### Your objective:
Look through the data below for the line with "Viewport: 1390px width, 745px" and the line with "Task: Expand the search category All dropdown", then transcribe exactly from the first through the second, leaving out all pictures.

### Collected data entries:
———

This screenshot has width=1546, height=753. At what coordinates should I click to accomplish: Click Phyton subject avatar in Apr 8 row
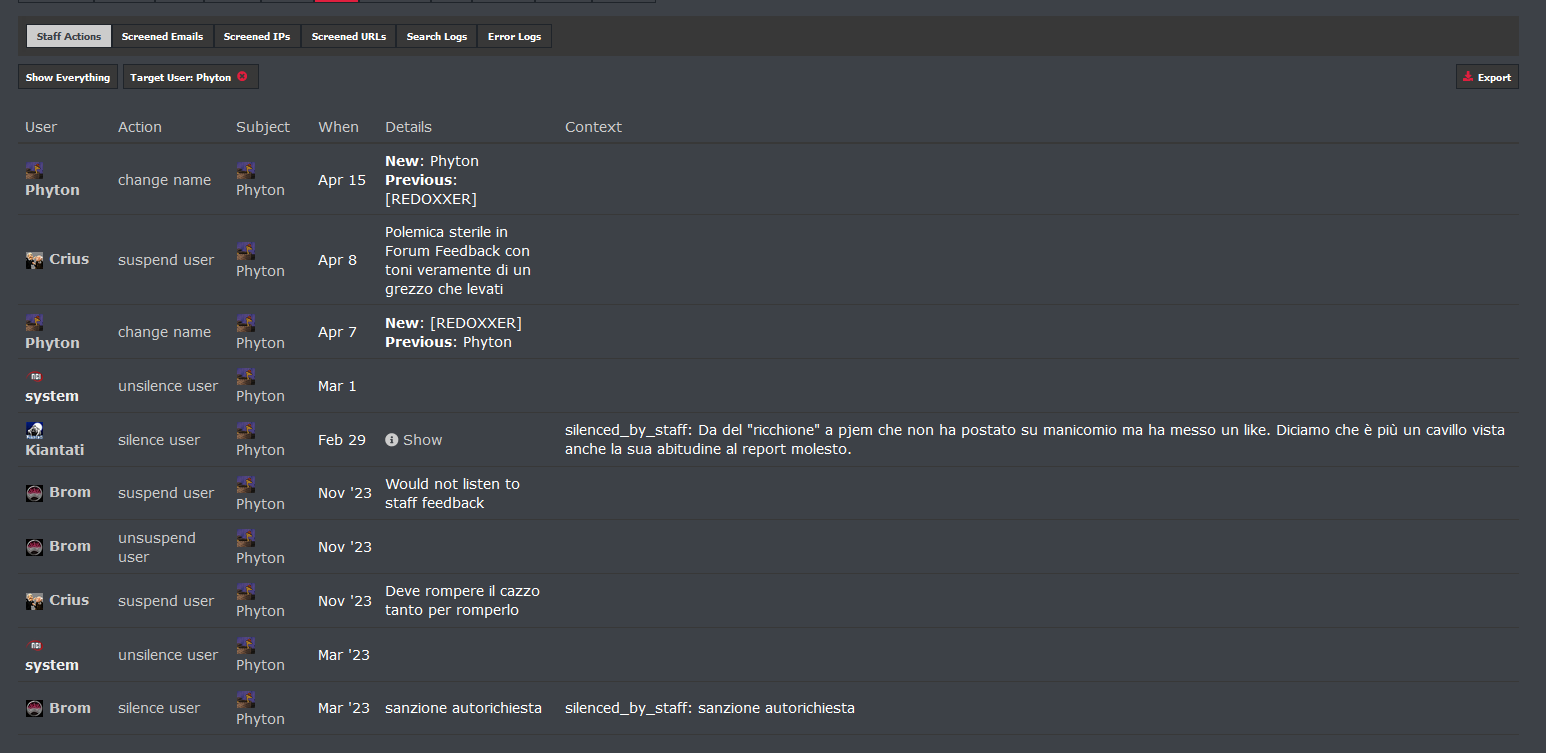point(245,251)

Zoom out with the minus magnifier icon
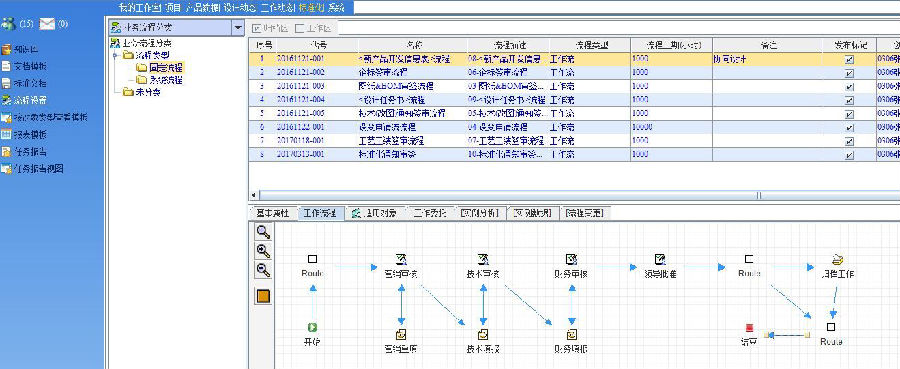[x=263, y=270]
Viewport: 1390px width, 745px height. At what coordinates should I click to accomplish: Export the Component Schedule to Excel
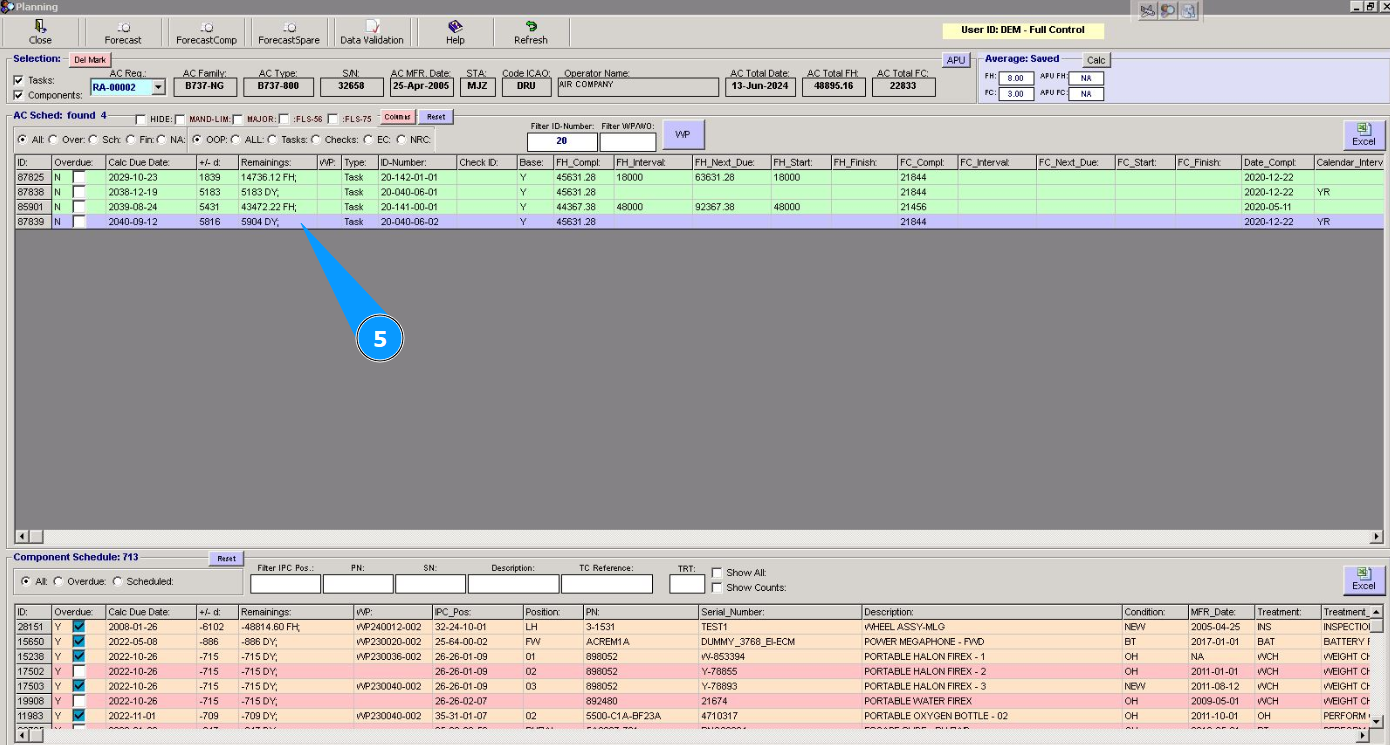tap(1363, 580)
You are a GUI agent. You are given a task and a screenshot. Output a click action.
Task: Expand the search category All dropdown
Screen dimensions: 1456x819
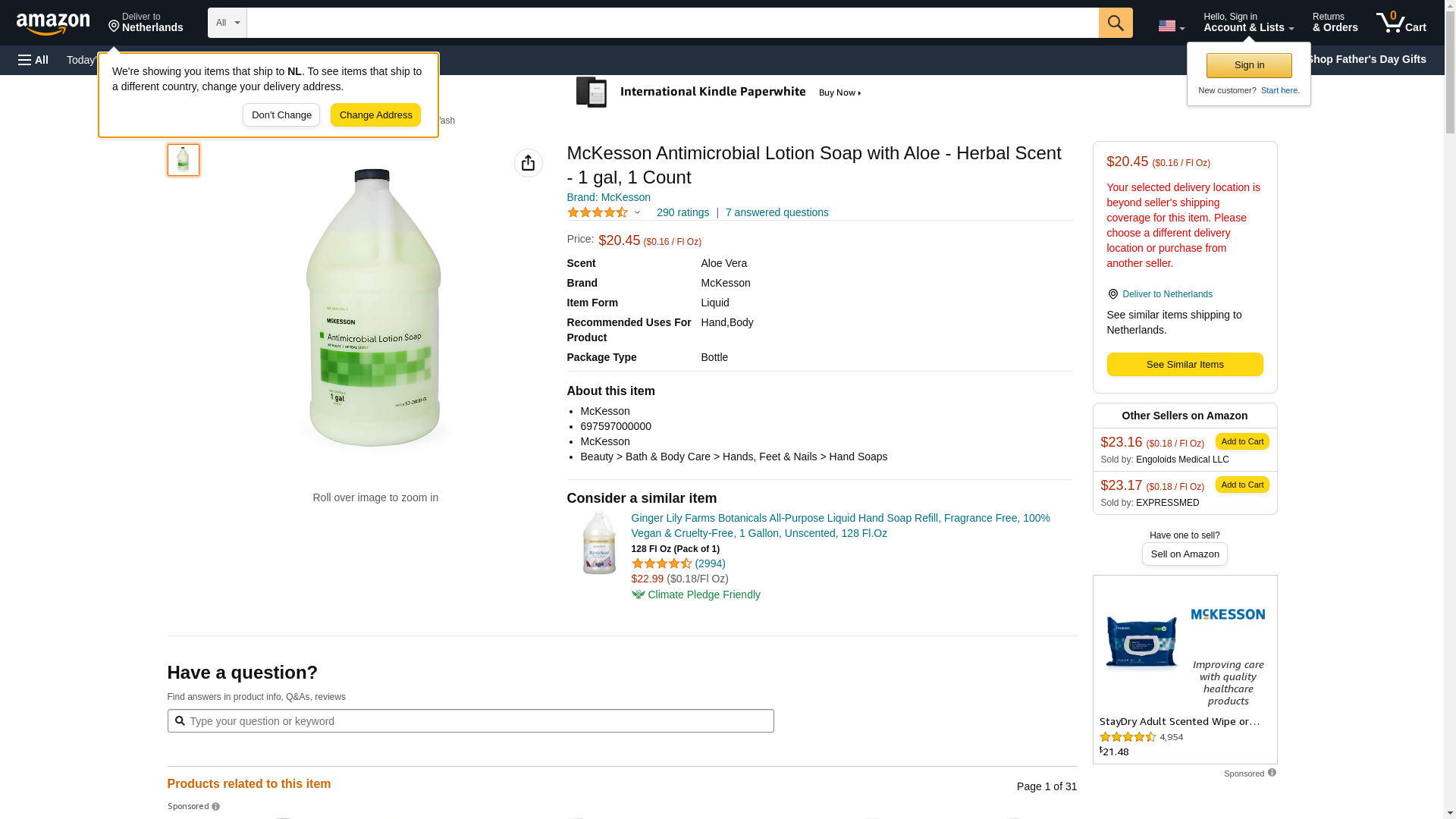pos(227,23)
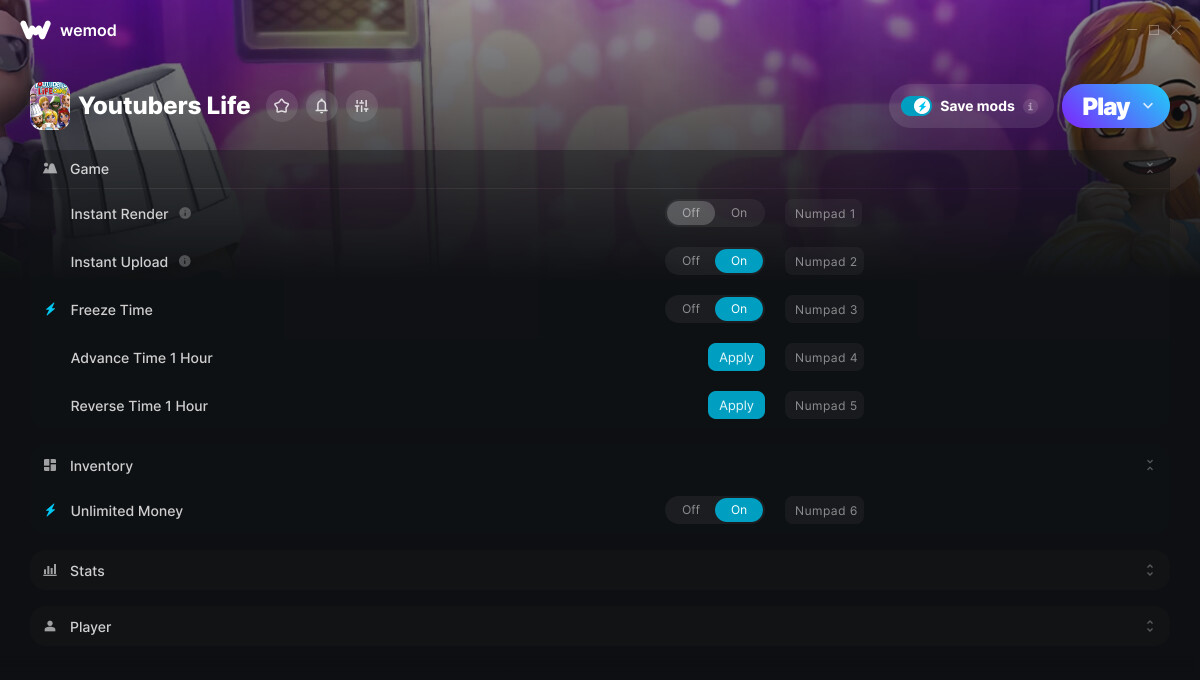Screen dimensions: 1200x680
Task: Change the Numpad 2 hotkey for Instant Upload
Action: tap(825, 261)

———

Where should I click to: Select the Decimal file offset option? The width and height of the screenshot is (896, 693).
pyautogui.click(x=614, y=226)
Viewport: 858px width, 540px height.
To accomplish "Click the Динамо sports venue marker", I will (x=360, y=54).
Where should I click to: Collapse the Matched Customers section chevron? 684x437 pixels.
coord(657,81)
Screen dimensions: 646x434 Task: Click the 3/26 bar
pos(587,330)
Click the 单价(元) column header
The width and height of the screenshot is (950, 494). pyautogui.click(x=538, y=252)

———

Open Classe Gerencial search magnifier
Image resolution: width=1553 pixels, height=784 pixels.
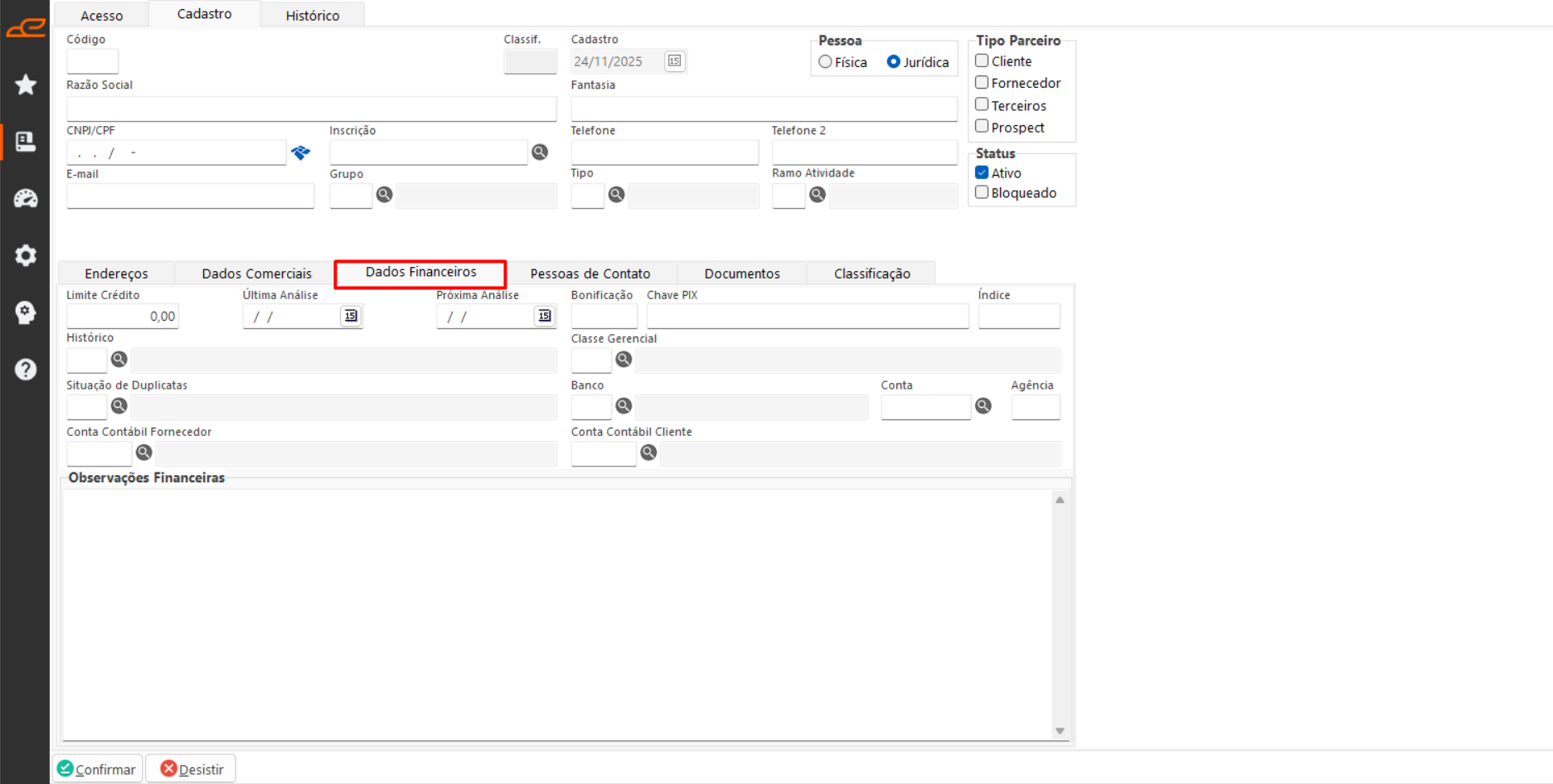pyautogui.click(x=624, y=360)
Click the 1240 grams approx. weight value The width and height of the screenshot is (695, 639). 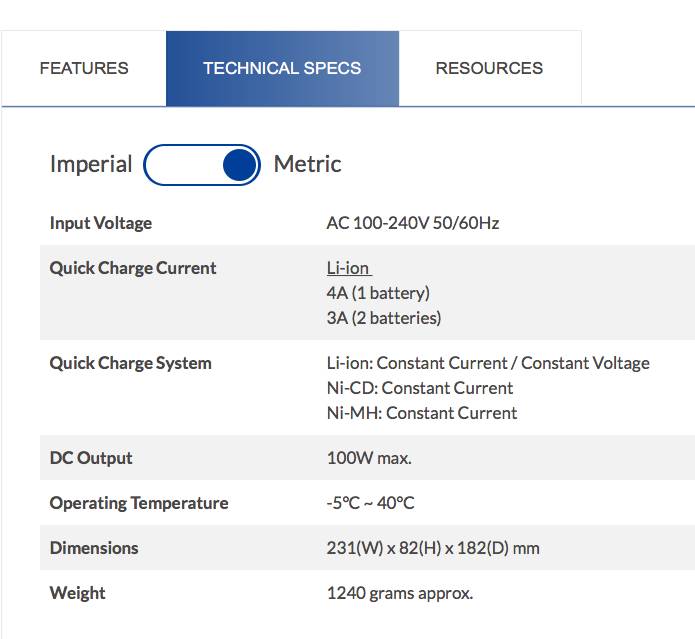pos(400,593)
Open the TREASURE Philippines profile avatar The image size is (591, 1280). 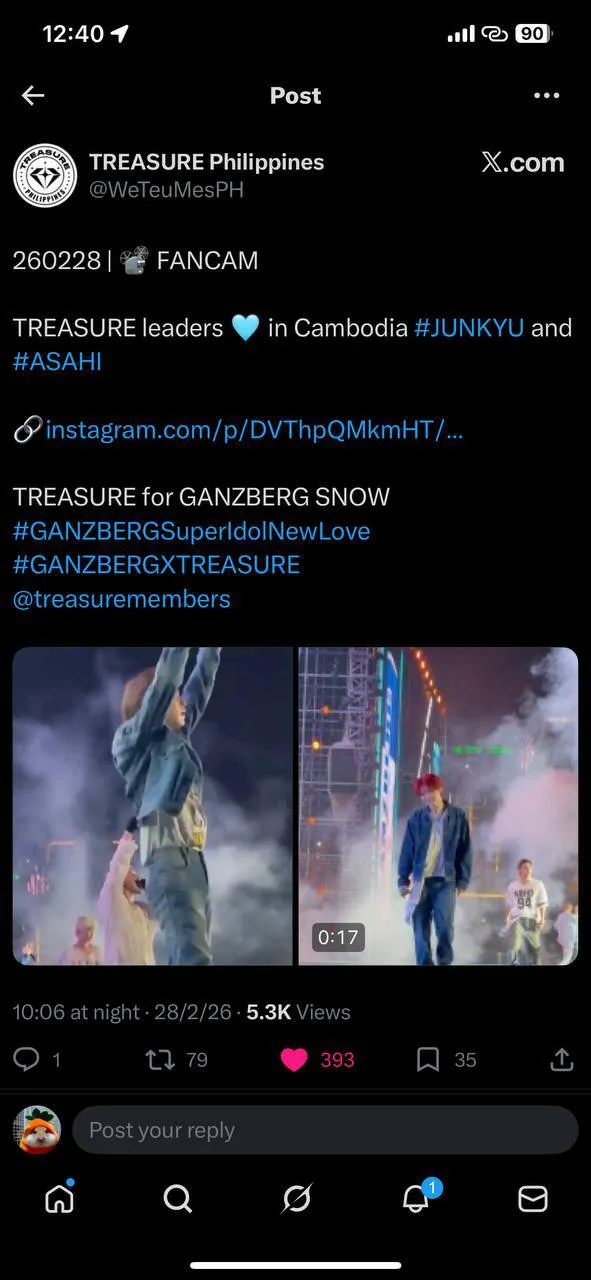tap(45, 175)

———

### Problem solution:
Viewport: 1390px width, 745px height. At what coordinates should I click to accomplish: Export the Component Schedule to Excel
tap(1363, 580)
You are a GUI agent. You are given a task and a screenshot. Output a click action.
Task: Expand the search category All dropdown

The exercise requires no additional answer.